Acórdão nº 04P2252 de Supremo Tribunal de Justiça (Portugal), 10 de Novembro de 2004
Magistrado Responsável | HENRIQUES GASPAR |
Data da Resolução | 10 de Novembro de 2004 |
Emissor | Supremo Tribunal de Justiça (Portugal) |
Acordam na Secção Criminal do Supremo Tribunal de Justiça: 1. No Processo Comum Colectivo n.° 2342 / 00.6, 3.° Juízo do Tribunal Judicial de Valongo, foi julgado AA, identificado no processo, pelo crime de abuso de confiança qualificado, p. e p. pelo artigo 205°, nº. 1 e n.° 4, alínea b), do Código Penal, sendo condenado na pena de 2 (dois) anos e 8 (oito) meses de prisão, suspensa na execução pelo período de três anos, e julgou o pedido cível formulado parcialmente procedente, condenando o arguido a pagar à assistente demandante a título de indemnização a quantia de 15.000 €.
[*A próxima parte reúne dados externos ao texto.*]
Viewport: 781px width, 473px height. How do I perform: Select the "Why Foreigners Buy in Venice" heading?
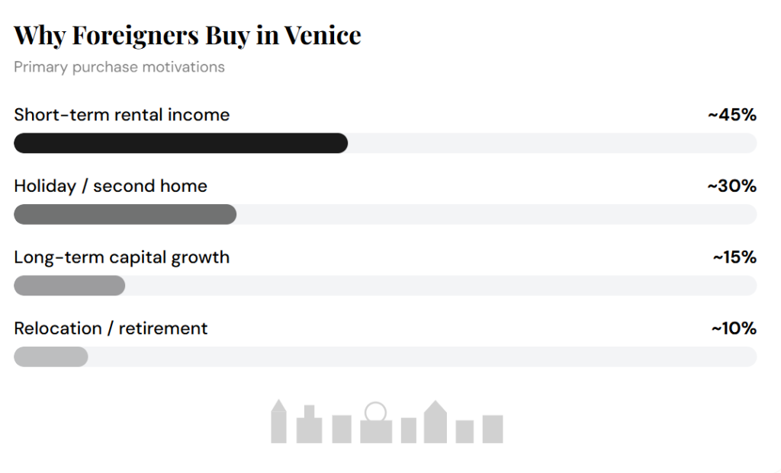tap(188, 35)
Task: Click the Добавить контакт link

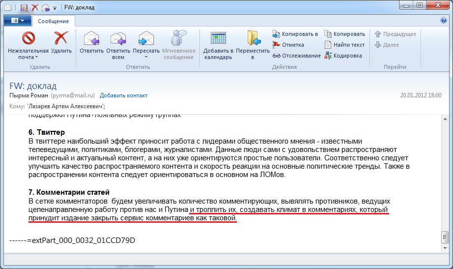Action: tap(123, 95)
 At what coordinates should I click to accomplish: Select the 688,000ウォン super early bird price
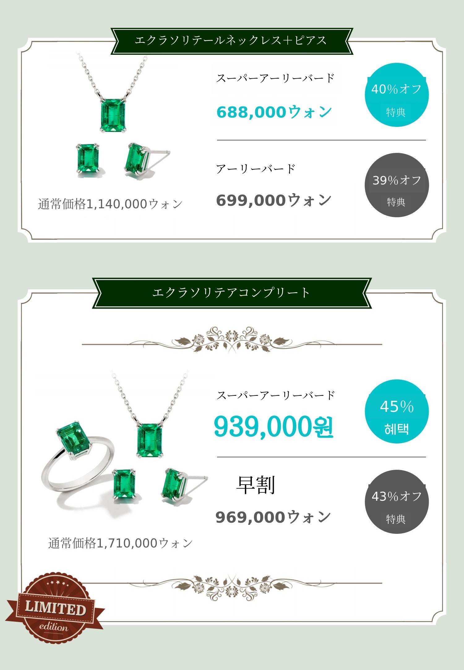[274, 112]
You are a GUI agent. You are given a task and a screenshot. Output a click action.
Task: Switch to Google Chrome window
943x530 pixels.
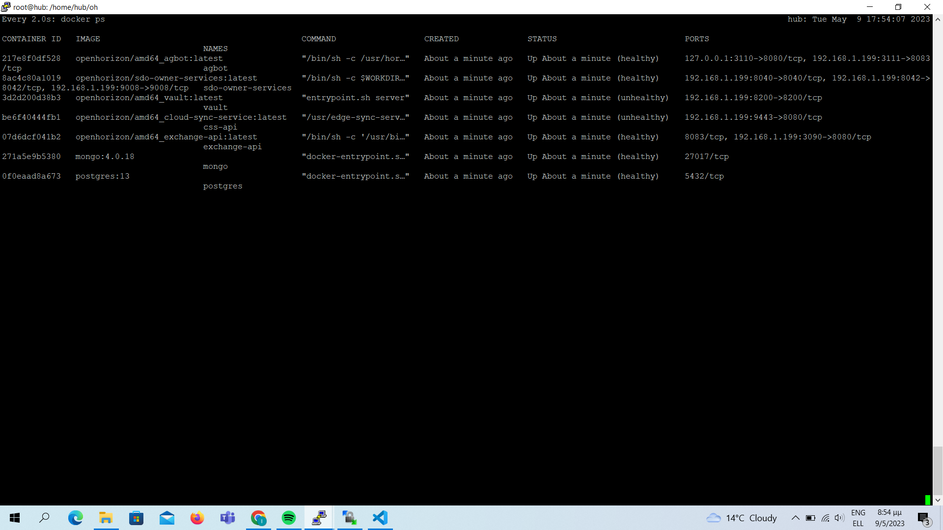pyautogui.click(x=258, y=518)
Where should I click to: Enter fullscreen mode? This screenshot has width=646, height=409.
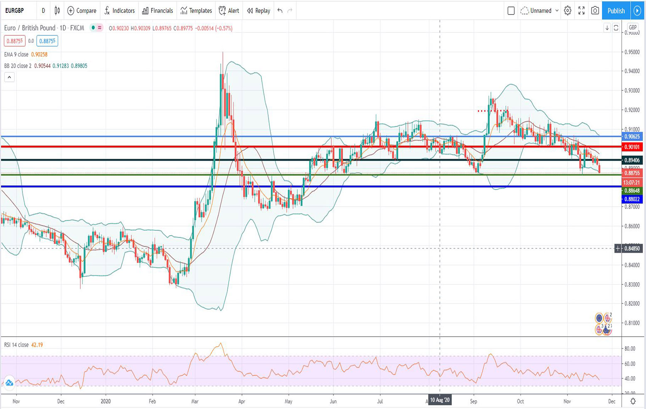click(x=581, y=11)
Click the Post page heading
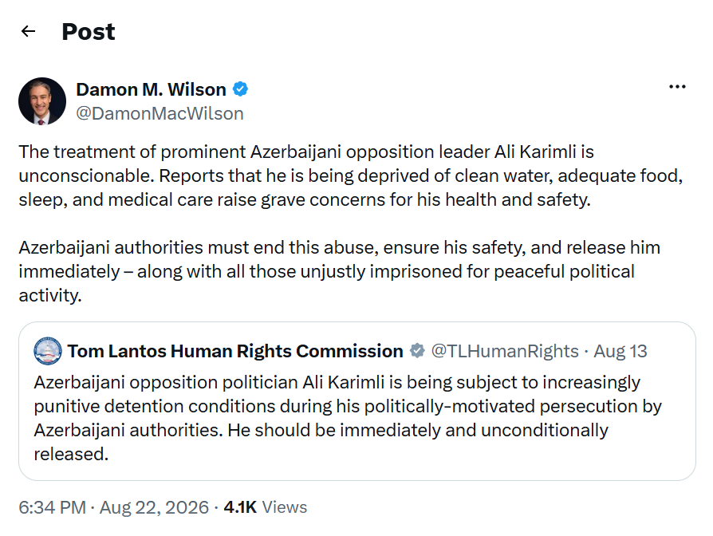This screenshot has width=713, height=536. pyautogui.click(x=89, y=31)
Inconformado com a decisão, e defendendo a sua absolvição, o arguido AA recorreu para o tribunal da Relação, que concedeu provimento ao recurso, revogando a decisão recorrida, absolvendo o arguido AA da prática do crime de abuso de confiança p. p. no art. 205.°, n.° 1 e 4, alínea b), do Código Penal, por que foi acusado, absolvendo-o ainda do correspondente pedido cível.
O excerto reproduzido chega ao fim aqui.